_Materials provided_.
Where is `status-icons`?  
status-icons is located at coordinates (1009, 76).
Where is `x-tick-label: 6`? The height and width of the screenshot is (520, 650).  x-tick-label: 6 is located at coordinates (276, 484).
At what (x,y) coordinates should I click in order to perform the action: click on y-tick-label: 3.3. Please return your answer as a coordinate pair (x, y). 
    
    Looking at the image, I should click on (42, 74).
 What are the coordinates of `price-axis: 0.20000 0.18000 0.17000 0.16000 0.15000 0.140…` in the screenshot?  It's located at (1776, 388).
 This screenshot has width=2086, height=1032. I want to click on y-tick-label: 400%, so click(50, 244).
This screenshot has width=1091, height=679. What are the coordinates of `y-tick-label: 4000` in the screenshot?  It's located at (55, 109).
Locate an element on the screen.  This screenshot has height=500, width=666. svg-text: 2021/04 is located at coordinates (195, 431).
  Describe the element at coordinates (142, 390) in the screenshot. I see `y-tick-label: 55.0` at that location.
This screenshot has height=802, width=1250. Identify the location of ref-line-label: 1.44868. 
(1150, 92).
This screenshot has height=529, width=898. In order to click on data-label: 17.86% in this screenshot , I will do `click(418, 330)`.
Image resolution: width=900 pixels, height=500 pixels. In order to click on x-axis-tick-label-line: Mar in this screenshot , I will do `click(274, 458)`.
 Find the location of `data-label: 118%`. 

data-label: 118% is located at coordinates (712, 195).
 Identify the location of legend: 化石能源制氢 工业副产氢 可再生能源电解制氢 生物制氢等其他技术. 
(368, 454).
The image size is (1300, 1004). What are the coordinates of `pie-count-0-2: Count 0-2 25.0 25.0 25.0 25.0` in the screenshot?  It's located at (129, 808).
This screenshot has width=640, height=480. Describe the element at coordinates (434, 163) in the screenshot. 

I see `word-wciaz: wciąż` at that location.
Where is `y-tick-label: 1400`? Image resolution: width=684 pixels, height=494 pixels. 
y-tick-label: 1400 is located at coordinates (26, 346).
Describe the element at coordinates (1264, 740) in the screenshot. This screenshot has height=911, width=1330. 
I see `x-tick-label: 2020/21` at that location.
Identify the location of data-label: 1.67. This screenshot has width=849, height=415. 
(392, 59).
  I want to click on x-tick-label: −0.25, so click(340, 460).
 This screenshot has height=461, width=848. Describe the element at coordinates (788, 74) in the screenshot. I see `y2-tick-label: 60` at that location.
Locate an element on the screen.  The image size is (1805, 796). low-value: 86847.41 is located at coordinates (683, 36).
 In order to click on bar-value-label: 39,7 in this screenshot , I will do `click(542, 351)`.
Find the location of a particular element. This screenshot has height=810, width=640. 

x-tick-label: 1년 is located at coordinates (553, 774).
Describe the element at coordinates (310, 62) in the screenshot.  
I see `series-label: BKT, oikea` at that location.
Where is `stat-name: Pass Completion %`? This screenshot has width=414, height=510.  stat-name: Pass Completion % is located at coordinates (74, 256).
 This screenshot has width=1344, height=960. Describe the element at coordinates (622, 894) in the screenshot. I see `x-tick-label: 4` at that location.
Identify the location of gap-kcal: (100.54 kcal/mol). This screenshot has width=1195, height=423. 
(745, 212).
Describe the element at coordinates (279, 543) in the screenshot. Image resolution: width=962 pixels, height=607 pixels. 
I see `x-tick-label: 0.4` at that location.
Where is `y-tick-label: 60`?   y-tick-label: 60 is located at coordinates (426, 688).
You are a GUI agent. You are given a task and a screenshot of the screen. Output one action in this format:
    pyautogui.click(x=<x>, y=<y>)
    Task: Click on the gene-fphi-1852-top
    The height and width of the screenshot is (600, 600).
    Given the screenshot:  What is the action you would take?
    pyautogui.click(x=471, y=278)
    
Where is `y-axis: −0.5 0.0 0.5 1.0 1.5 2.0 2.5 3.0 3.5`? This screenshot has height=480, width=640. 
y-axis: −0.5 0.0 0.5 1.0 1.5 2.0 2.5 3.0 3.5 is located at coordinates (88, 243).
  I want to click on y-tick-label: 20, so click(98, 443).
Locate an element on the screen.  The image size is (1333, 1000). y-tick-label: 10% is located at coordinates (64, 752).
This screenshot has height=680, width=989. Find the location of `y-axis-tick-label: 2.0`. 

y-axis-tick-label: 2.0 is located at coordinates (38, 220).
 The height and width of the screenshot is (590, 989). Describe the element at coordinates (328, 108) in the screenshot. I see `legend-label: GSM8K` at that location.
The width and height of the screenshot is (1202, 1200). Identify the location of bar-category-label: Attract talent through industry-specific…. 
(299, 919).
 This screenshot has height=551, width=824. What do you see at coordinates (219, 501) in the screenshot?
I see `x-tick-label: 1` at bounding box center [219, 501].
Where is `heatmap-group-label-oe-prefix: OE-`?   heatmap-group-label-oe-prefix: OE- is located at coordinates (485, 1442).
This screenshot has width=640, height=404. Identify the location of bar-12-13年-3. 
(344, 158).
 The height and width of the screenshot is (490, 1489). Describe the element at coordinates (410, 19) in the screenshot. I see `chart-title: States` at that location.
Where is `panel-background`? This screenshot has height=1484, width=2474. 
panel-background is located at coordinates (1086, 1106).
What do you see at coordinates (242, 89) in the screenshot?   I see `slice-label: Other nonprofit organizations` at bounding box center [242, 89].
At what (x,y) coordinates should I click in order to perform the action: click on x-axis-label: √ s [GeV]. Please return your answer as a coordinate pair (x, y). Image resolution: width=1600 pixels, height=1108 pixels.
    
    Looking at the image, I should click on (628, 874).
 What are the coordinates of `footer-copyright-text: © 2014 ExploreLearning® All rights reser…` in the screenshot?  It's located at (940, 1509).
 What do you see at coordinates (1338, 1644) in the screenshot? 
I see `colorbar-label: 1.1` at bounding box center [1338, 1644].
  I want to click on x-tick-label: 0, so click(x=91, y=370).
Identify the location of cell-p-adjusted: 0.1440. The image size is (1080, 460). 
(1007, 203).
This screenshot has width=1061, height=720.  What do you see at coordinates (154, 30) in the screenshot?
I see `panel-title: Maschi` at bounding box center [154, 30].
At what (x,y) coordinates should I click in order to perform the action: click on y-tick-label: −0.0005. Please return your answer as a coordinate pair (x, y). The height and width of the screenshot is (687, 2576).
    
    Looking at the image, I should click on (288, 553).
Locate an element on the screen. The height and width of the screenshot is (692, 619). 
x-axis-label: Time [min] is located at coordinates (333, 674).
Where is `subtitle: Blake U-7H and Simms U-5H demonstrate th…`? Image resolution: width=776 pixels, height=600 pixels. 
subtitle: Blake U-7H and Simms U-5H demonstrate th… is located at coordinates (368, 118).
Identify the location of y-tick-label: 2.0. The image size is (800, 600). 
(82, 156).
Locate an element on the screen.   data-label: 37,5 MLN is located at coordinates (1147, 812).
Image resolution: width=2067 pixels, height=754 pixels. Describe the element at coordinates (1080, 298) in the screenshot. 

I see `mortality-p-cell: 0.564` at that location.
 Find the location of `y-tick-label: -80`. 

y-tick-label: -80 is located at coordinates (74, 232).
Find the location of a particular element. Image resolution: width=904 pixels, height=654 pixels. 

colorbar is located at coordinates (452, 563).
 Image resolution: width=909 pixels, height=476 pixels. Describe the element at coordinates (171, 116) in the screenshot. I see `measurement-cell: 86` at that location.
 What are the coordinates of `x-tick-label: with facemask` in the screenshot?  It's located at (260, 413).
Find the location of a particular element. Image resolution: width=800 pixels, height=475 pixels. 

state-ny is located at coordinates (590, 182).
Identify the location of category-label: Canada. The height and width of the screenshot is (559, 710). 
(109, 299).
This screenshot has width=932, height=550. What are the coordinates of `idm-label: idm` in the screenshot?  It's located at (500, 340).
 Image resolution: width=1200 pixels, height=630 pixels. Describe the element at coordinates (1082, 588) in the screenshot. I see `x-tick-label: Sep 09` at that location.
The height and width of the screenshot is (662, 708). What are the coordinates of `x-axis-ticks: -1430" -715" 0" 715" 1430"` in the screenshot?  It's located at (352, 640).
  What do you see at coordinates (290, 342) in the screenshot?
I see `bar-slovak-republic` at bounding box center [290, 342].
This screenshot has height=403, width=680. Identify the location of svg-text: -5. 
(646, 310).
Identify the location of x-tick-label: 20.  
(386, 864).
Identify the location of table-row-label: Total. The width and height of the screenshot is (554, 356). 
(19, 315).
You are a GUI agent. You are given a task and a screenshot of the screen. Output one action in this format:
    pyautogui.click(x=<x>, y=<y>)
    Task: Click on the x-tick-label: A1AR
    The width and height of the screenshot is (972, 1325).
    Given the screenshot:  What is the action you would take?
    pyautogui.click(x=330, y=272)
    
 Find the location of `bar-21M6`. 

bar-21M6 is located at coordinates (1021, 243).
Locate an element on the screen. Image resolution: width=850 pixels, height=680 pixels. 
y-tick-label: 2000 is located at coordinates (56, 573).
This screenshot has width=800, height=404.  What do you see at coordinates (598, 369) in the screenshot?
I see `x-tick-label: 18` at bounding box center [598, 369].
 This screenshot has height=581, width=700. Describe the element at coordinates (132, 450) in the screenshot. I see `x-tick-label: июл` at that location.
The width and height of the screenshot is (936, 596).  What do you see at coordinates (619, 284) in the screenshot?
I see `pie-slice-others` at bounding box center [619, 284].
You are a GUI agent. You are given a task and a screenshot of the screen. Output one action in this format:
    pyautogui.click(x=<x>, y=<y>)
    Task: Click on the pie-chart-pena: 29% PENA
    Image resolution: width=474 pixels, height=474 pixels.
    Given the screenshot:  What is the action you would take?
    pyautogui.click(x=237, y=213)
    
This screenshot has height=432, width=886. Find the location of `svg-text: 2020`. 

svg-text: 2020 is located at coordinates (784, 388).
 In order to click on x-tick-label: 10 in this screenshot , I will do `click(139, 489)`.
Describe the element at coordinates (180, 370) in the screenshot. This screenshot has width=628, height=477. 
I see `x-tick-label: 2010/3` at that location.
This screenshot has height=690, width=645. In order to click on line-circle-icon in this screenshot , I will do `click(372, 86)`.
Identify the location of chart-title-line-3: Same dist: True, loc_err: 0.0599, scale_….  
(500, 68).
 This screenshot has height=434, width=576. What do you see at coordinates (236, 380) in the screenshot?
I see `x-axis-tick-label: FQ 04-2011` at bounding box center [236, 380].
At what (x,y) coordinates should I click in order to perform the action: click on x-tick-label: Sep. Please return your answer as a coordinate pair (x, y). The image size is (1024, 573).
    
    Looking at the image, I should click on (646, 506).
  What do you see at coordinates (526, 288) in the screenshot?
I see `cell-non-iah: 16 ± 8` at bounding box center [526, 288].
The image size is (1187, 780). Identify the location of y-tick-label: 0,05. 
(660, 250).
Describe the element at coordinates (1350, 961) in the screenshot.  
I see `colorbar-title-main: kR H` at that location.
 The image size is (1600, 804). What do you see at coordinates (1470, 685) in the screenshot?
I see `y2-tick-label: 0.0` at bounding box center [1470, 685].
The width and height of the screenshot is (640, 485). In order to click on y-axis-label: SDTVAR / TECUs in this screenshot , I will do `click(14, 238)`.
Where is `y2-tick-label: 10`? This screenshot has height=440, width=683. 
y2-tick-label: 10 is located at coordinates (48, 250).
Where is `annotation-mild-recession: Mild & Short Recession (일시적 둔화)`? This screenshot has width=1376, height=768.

_Work task_. Rewrite the entries from the line containing "The width and height of the screenshot is (640, 485)." through the end of the entries, inclusive, with "This screenshot has" replaced by "The screenshot has" and everything else left unchanged.

_Exercise result_.
The width and height of the screenshot is (640, 485). In order to click on y-axis-label: SDTVAR / TECUs in this screenshot , I will do `click(14, 238)`.
Where is `y2-tick-label: 10`? The screenshot has height=440, width=683. 
y2-tick-label: 10 is located at coordinates (48, 250).
Where is `annotation-mild-recession: Mild & Short Recession (일시적 둔화)`? The screenshot has width=1376, height=768.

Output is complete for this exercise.